*** Selected excerpt ***

Children peer beneath the gate to see if the meat is ready for distribution.
They pour into the courtyard, leaving bare footprints of blood; eager, excited, hands outstretched so that they look like a hungry revolutionary crowd, although revolution is far from their minds. The verandah of the two-storey building is protected by a grille. Noorani from Barisal, where the land is eroded by the river, is the mother of seven young children and works as a maidservant in a nearby house; Seema, pregnant, with one baby in her arms and a toddler by her side, is the wife of a rickshaw driver; Shilpi, abandoned by her husband in Comilla, has three young children. “They go from house to house,” my friends explain. “Some of them may finish up with more meat than we do.”
The mother of the family takes a big aluminium vessel, which she rests on her hip, and plucks out random handfuls of meat to place into the skinny hands that reach through the grille. Some are luckier than others. When the bowl is empty, the people do not disperse. More meat appears. Then, when that, too, has gone, she shows the empty bowl, indicating that there is no more. The people are then told to go, in the unceremonious way that the middle classes dismiss the poor. They will keep coming late into the night.
The leader of the keshai, the butchers and labourers, comes to collect his money. There is an altercation, because he had promised three workers and only two turned up. He expects to be paid for three. A compromise is reached. He goes away, angry, bloodstained as a murderer’s hireling. By now it is late afternoon. The women of the house have been working for days to provide the Eid meal. But first come the sweets – shemai, vermicelli in milk with sultanas and nuts; payesh, which is similar but richer, made with ghee, fruit and custard; caramel (which they call “pudding”); coconut water; Fanta and Coca-Cola. Then the meal itself. I feel guilty, a spectre at the feast, since, to add to my list of exotic characteristics (the principal one being that I am without family, and therefore not a full human being), they accept that I don’t eat meat, and have, forbearingly if uncomprehendingly, provided a separate vegetarian meal.
As it grows dark, the people who live in the slums and on the streets take their bulging and dripping plastic bags to where they live. On the sidewalk, blackened aluminium pots are simmering on improvised stoves of bricks; dead leaves, wood and plastic are used for fuel, creating eddies of smoke and scarlet flame in the dusk; an unaccustomed savoury smell rises from these little bonfires of celebration. Children speak to the fire, urging it to burn faster.
Jehanara, one of six children of a migrant family from Mymensingh, seven years old and run over by a taxi, lies on a piece of blue polythene up to her hips in plaster, patiently waiting for her share, after the men and boys have eaten. Her mother is a maidservant who earns 400 taka a month (£5.07); her father a construction worker. They live on the pavement outside the 12-storey block of flats where he works. While he builds apartments for the privileged, his own family remains on the street, where they eat, wash, sleep and shit without privacy, without shelter.
Next day, there is a smell of blood in the air and decaying scraps of meat litter the roads. Blue-black crows pick at a bare jawbone; dogs snarl over some remains. Teeth grin out of a drain; some ears have been abandoned in the dust; hairy hooves, leftovers, the contents of a stomach. The children of the poor dive in and out of overflowing yellow metal skips which still bear the announcement that these were part of some distant World Bank project to clean up the city, scavenging for the last vestiges of the feast.

*** End of Selected excerpt ***
*** Recorded data ***

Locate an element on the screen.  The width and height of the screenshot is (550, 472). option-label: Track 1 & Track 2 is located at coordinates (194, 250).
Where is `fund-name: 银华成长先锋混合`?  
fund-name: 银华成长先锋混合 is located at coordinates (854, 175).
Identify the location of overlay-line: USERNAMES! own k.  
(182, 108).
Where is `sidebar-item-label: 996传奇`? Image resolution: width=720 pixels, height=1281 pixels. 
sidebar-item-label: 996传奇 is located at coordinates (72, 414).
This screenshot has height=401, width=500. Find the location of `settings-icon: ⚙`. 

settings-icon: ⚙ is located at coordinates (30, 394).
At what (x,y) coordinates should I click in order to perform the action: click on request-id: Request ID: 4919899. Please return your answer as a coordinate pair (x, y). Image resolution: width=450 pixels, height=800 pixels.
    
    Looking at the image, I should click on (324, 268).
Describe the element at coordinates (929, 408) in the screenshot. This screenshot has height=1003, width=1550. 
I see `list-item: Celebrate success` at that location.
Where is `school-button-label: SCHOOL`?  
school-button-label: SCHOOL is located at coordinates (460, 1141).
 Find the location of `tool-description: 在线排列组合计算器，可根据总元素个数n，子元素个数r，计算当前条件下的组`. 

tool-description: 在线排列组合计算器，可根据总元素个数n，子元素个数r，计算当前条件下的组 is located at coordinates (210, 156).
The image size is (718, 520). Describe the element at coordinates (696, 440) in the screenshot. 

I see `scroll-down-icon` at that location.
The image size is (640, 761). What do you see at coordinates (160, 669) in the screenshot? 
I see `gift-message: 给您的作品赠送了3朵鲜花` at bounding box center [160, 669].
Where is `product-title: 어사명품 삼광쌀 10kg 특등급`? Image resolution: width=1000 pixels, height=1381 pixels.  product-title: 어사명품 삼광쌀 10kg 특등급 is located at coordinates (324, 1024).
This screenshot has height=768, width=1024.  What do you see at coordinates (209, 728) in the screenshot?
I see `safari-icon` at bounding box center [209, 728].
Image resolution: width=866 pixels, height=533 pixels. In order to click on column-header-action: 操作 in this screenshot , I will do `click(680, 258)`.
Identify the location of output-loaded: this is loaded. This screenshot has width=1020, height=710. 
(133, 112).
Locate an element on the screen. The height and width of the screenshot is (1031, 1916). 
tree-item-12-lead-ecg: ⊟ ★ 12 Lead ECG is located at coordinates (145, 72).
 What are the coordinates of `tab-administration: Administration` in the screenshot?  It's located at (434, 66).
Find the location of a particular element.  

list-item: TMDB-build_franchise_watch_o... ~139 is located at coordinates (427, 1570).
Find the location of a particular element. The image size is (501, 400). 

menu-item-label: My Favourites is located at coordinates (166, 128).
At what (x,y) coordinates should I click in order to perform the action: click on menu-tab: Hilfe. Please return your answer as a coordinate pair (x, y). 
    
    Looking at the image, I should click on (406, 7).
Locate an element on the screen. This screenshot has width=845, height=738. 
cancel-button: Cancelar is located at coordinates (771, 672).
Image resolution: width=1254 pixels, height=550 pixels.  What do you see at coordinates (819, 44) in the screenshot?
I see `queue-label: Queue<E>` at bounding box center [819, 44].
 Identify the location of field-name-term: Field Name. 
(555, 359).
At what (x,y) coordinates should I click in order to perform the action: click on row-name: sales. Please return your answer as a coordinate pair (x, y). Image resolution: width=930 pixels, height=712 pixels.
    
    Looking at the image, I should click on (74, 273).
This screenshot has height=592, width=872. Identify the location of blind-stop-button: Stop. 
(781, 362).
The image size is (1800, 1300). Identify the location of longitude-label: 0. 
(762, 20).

*** End of Recorded data ***

→ **Task details**
Reproduce the Eid passage word for word, between "The mother of the" and "into the night.", inclusive.

→ **Exercise result**
The mother of the family takes a big aluminium vessel, which she rests on her hip, and plucks out random handfuls of meat to place into the skinny hands that reach through the grille. Some are luckier than others. When the bowl is empty, the people do not disperse. More meat appears. Then, when that, too, has gone, she shows the empty bowl, indicating that there is no more. The people are then told to go, in the unceremonious way that the middle classes dismiss the poor. They will keep coming late into the night.